This is my second post. The first one clarified that my partner and I own a 3rd of a house in the Bay. Her ex-partner owns the other half and we could possibly force a sale. The issue being that the house is big - but currently only set up to house my partner's ex and her new partner. She is open to finding a duplex with a rental income that could house us all within 15 miles of Bernal Heights. The challenge though is where to find the right agent to help broker such a deal. It seems there are brokers and there brokers. If anyone has any advice I would be grateful. There is no potential shift without the right deal..., and clearly, that involves a number of factors.
Grateful this community exists.
Oh one more question - what is the difference between an agent and a mentor here? How does the mentor process work? Thanks. Nathan
I'll take a running leap at this. I have read your introductory post.
In essence you are a business partnership (you and your SO) entering into a business partnership with other individuals (SO's ex-partner and their SO). If their relationship was so bad that they had to split that (business) relationship, what do you think the chances are that a new businesses partnership that involves them would work?
Creating a partnership where you go in knowing that some folks are not on the same page is asking for trouble.
My best advice, have the 2/3 buy out your 1/3 and you and your SO go looking. If not then force the sale. If you decide to stay the course, better have a good lawyer on retainer, and even then there is only so much can be done.
Thanks for taking the time to respond. I do appreciate it.
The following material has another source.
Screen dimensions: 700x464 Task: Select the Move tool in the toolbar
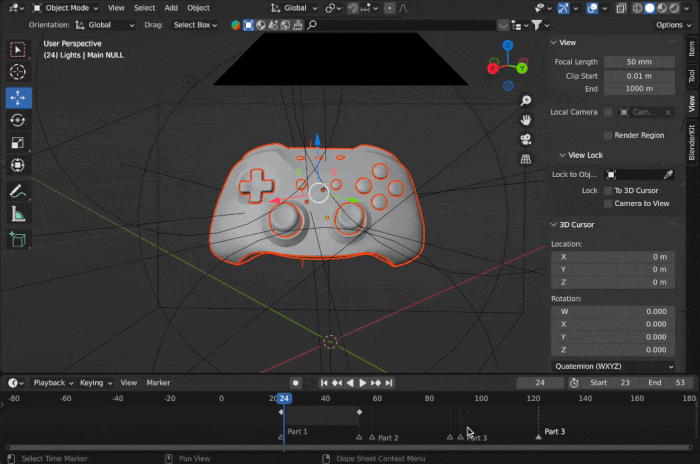(x=18, y=97)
You overlook one factor and it is natural that you did as I did not mention it. They share a child and there is a lot of love for that child. My SO is on a vacation with her ex and the ex's new partner and a friend. There is a lot of affection in the story and I welcome it. Yes, to force a sale is something we have all considered. Together they would walk away with 800 000 dollars. I know in San Francisco that doesn't get much. But it is not insignificant either. Just because a relationship does not work on one level - does not mean it cannot work on others, especially when they share the love of a much more important asset than real estate - ie the love of a child. I don't think it has been easy for them but it is a credit to their mediating power that the love of the kid comes first. Or that is how I see it. Otherwise I agree with your analysis. It is shrewd and wise.
I made an error in my additions above also. Forgive me. They bought the house together with a third partner. So if the two of them force a sale they come out of it with 400 000 a piece. I do sense from looking at the market that 800 000 might buy a duplex in the bay area. But 400 000 would get something rather crappy in a fairly crappy neighborhood. Or something crappy in a good neighborhood. Either way there are only two options from that-
The crappy option in a good neighborhood - if we can find the right developers and that is not our background
Or a shared asset with ex-partner and her new partner. As the child needs to be with both parents, this latter option might be the best.
But then that still leaves the focus on finding the right real estate guide - which was the original point of my post. And I am still hoping that this community might lead to a good referral regarding someone in this area.